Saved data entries
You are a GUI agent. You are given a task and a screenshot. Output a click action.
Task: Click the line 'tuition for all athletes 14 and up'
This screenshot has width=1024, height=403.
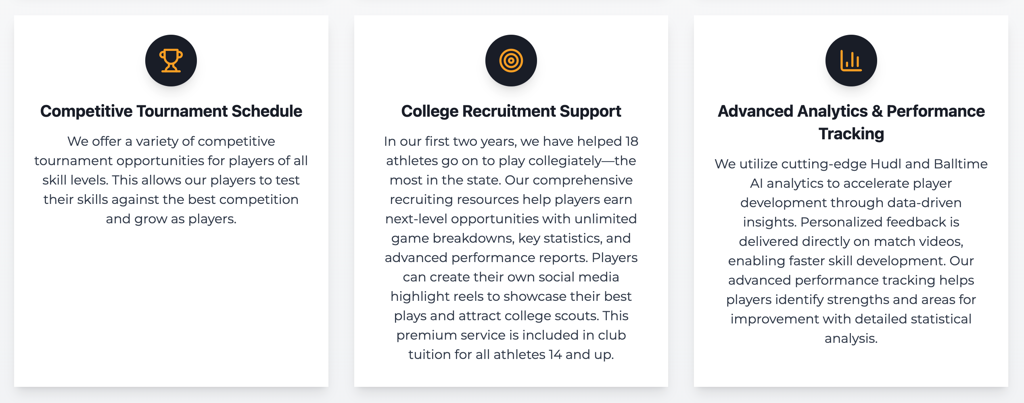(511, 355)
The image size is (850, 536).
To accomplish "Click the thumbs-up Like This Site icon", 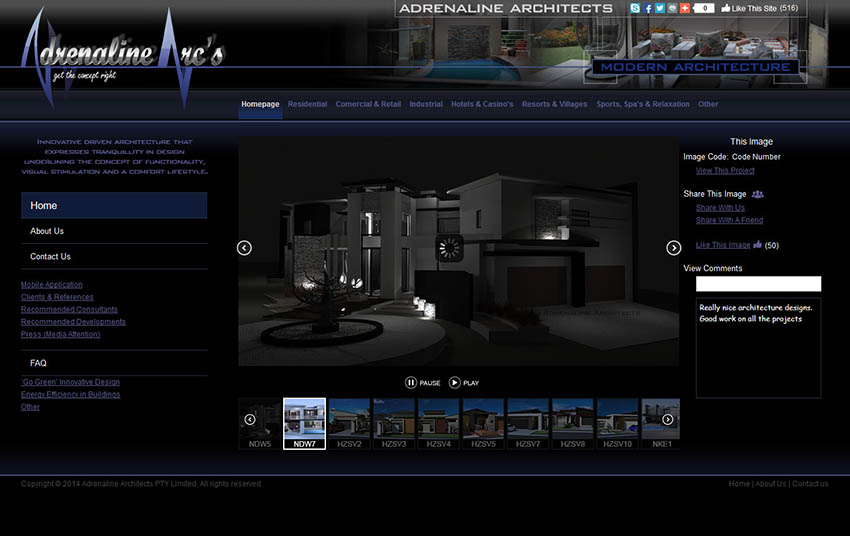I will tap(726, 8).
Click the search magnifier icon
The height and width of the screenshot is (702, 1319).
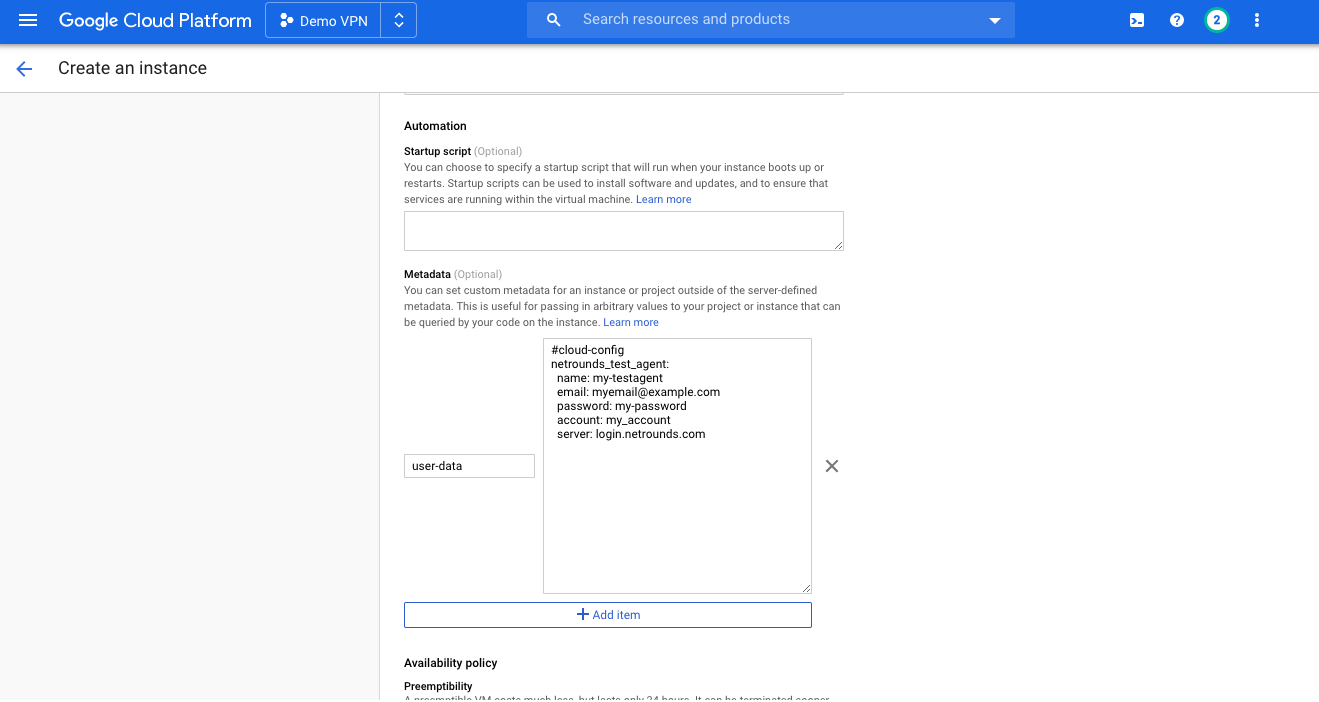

• _Problem statement_: The required output is the lines from the one containing "Click the search magnifier icon" through the end of the data, printed exactly, with no pictures.

• _Exercise solution_:
Click the search magnifier icon
The height and width of the screenshot is (702, 1319).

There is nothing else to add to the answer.